A quick post tonight, for a three-day weekend looms, offering little but reading (and snow, to secure us in our indoor intentions). I'll merely share two poor snapshots that I took last week when an unexpected free afternoon in London allowed me to visit the house in Gough Square that Samuel Johnson lived in while composing the Dictionary. Like most house museums, it's small and unassuming, portraits and a few pieces of furniture offering the basic brushstrokes that help the imagination populate the rooms. And it's not hard to do: Johnson lumbering up and down the stairs and dominating the small rooms, the constant noise and commotion of the many permanent houseguests, the mess of papers and books that filled the garret as the work in progress progressed, letter by letter. One bit of additional period detail I didn't have to imagine: the clatter of horses' hooves echoed about the square, generated by two mounted police officers.
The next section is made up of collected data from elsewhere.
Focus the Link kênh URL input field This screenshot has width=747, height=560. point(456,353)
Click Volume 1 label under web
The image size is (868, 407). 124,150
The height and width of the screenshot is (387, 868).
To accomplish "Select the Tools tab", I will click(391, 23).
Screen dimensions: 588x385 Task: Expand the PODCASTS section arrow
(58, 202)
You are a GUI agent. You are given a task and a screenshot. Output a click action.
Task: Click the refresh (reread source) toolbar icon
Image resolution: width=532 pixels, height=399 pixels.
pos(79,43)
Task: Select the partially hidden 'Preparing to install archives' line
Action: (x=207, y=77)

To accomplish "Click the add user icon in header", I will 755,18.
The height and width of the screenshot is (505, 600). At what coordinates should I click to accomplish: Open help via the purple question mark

The snapshots are of items held in a vitrine full of Johnsoniana on the ground floor, commercial items created to commemorate (and capitalize on) various Johnson-related anniversaries. The first is a Dr. Johnson-shaped flask, sold in 1909 for his bicentennial.
The color is unquestionably unappealing, but the idea of having Johnson as a constant drinking companion does entice.
This, meanwhile, is a doorknocker, also from the twentieth century:
At its top is Litchfield Cathedral, in front of which is depicted the meeting of Johnson and Boswell. (Hooray to Boswell for achieving such prominence on the knocker!) Beneath Johnson's head--reasonably cast as the active part of the knocker--is, we're told, the figure of his cat.
Enjoy the weekend, folks. Happy reading to you.